"Fakty" TVN wielokrotnie punktowały Telewizję Polską za prorządowe i pozbawione krytycznego spojrzenia wypowiedzi. Ale nie tylko telewizja pod wodzą Jacka Kurskiego jest ukierunkowana na wspieranie PiS-u. Są też inne miejsca w polskich mediach, gdzie dziennikarze zachwycają się politykami "dobrej zmiany", a ci wprost dziękują za wsparcie.
- Każdy ma prawo kreować zarząd spółki, której jest właścicielem - mówił prezes PKN Orlen w rozmowie z "Pulsem Biznesu". Te słowa padły po zwolnieniu trzech szefów dzienników należących do grupy wydawniczej, przejętej przez koncern z Danielem Obajtkiem na czele. "Fakty" TVN sugerują, że to dopiero początek zmian i ostrzegają, jak mogą wyglądać media sterowane przez prorządowych decydentów.
- Orlen przejmuje lokalne media i nie przejmuje się wyrokiem sądu.

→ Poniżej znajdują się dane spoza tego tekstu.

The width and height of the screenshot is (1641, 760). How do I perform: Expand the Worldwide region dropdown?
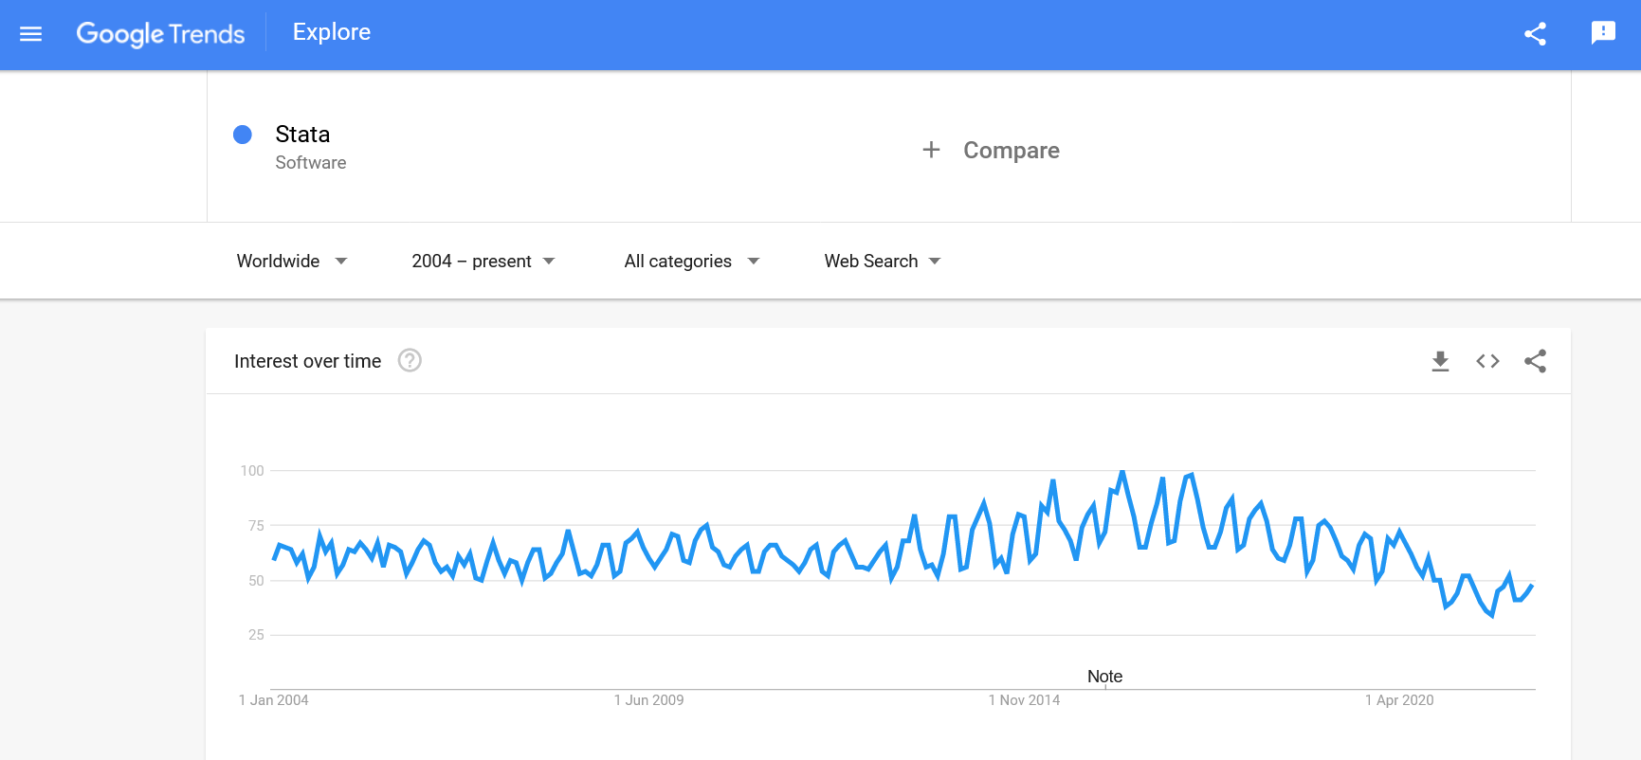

To już państwo wiedzą. Ale może państwo jeszcze nie wiedzą, jak mogą wyglądać media, kiedy trafią pod polityczne wpływy - mówiła Anita Werner w "Faktach". - Kiedy wszystkie władze w kraju: ustawodawcza, wykonawcza i sądownicza są w jednych rękach i kiedy w tych samych rękach jest też los mediów i ich pracowników.
Po tej zapowiedzi wyemitowano prawie 4-minutowy materiał Jakuba Sobieniowskiego, który zebrał przykłady funkcjonowania teoretycznie niezależnych mediów, wyraźnie faworyzujących obóz rządzący.